It was my birthday last week.
This one is a strange one.
I am the same age my father was, when he died. It messes with your head, I’m a young guy.
When I look in the mirror, at first glance I see myself in my early 30’s
When I look deeper, I see grey around the edges. The beginnings of that awful “Chicken Neck” thing that happens in some of my family. Some blotchiness in my skin, a bit of sun damage and crows feet. My beard and goatee aren’t nearly as youthful as they once were. I take a moment in the steamy mirror to contemplate the changes and decide either due to reality or my ability to delude myself that I’m still not “OLD”.
The grey at my temples doesn’t look bad, the sprinkling of grey throughout my hair is still easily hidden with a shorter hair cut and even the slight recession in my hairline isn’t a disaster.
Then I flash on Dad lying in the hospital bed. With a little imagination I can strip away the ravages of disease and I see a guy that looks remarkably like me. It’s strange and disconcerting to think that If Dad was alive today he’d be in his 70’s and probably still spry and active. He’d certainly be able to hold his own in a political discussion.
What would my Dad think of things as they are today? Would he be pissed, or would he have just given up; realizing that the battles he’d be trying to fight have already been lost?
Oddly, and something that spooks me deeply is that my life has mirrored my father’s in many ways.
Dad made his own way, he started businesses and generally was successful. He had a nice home, nice cars and a successful business when I was a child. He decided to “Check Out” of the ratrace in his mid 30’s and moved to Tennessee. He built a beautiful home, (or so I’ve been told) I never saw it completed. The house burned and Dad was back to square one.

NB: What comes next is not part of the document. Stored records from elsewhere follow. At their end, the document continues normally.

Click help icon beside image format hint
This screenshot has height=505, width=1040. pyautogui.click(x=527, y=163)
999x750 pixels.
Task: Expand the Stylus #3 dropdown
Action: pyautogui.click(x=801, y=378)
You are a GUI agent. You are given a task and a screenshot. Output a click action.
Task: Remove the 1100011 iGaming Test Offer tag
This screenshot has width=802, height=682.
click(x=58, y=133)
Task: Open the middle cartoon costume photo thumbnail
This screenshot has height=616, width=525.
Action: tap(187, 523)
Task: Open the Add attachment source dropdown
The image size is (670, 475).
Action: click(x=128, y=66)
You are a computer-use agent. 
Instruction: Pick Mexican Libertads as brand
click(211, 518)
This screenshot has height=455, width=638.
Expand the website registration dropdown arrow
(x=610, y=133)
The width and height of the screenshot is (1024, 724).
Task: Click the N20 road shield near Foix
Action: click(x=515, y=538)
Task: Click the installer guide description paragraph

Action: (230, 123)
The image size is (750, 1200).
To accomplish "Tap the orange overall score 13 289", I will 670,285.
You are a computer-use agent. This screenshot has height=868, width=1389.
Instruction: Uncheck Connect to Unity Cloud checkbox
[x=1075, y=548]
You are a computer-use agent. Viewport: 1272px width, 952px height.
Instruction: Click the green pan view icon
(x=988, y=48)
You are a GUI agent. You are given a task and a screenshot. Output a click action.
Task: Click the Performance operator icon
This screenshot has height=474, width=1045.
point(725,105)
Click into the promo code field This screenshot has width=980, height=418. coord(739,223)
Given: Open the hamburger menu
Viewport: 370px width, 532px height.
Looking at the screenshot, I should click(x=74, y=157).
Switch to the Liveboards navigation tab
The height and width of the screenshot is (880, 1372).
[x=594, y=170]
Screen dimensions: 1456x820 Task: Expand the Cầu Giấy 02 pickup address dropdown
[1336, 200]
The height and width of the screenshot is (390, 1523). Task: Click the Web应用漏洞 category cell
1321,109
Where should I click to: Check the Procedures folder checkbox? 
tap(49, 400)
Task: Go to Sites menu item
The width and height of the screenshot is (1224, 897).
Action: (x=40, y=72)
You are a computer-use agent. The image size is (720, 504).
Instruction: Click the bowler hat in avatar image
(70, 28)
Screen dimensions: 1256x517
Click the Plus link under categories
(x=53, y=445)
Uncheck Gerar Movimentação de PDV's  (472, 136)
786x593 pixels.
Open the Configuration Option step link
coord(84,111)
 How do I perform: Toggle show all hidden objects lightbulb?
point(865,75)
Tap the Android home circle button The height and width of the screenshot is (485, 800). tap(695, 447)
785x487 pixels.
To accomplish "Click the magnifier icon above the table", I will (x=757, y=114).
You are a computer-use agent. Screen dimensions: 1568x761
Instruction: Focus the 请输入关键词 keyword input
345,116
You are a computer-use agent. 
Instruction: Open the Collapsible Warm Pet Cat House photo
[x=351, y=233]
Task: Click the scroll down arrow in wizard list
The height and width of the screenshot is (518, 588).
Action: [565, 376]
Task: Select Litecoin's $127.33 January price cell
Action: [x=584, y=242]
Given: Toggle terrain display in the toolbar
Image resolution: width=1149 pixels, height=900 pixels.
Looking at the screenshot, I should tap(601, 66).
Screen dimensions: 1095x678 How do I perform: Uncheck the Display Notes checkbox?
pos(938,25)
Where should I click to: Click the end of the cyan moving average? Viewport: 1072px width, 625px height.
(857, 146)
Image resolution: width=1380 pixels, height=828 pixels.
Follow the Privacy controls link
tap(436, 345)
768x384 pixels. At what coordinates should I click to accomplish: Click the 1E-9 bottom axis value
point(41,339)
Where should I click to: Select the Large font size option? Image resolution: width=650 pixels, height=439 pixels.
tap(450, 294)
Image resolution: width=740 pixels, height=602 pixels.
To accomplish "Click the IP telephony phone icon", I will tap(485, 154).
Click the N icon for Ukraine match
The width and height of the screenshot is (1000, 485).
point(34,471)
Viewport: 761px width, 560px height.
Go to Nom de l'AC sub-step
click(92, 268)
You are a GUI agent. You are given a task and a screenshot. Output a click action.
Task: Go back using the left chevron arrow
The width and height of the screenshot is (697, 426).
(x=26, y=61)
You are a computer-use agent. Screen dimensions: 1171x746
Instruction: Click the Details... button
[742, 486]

Unfortunately, for dad, time passed and he’d missed a large transition from discrete electronic components to IC packages. This meant that he had a lot of catching up to do if he wanted to return to office dictation equipment sales and repair. I don’t know if he was ever successful in making that transition, we lost touch with each other for a while.
The next I heard he was in Florida again this time putting together an custom office furniture business where he built all the furniture. I lost touch again then heard from him when he told me he was in Sarasota building and selling houses. Again I gather that he was pretty successful, he must have been in his late 40’s by then.
Next I heard, he was in South Carolina. He was living with his Mom and starting another business. This time in cabinetry, That’s where his time ran out.
Resilience is one word I think of when I think of my father. He did all he did with a high school education, Navy training, determination and raw smarts.
In the late 70s I got into computers. By the mid 80s I had been kicked in the teeth, done a bankruptcy, and was clawing my way back up the heap. For the most part I was successful, I was working in an industry that didn’t care what school you went to. All they cared about was your ability to fix shit, make shit, sell shit, or support the shit that had already been made, or sold.
I did quite well for a long time and never thought about going back to college. After all experience trumps book learning any day of the week right?
Well, it did… back in the old days. By the mid ‘90s those of us in the industry were beginning to notice that H1B1 visas were taking positions that we would have recommended our friends for. Often we didn’t even know there were openings in the department we were working in.
Jobs got harder to get.
California entered a slow death spiral that continues to this day. Suddenly your college pedigree was the most important thing regardless of how much experience you had.
Then the layoffs happened.
Like my Dad at this age, I’m trying to find and create a new place in the world for myself. College? A new career? A complete change, or only a partial change? Do I want to return to the tech rat race, or would I prefer to do something more interesting?
I don’t know. What I do know is that I’m running out of time.
I’d expected to retire from the last tech company I was working for, maybe I was retired…
Must’ve missed the memo.
Lately, it seems that nothing I’ve tried has worked out as expected, perhaps “as needed” is a better description.
I’m not the only person in this situation. I’m still hearing about friends that are bailing, either out of their careers, or California.
I’m starting to get over the weirdness of this birthday,
I’m at a place in my life I’ve been before… It’s the “fuck it all, cinch up my bootstraps, and start kicking some ass” point.
I thought perhaps I didn’t have the strength to do it all over again. I’m tired, I’d grown sick of the bullshit in corporate America, but it’s all I know. I’ve wanted to just give up, to allow myself to just be swept aside, to accept that my fate was not my own and be a victim.
Then I think of Dad, he didn’t have the time to reboot his life.
I think he’d understand what I’m feeling now, then I suspect he’d say “Now that you’ve gotten that off your chest, GET OFF YOUR ASS!”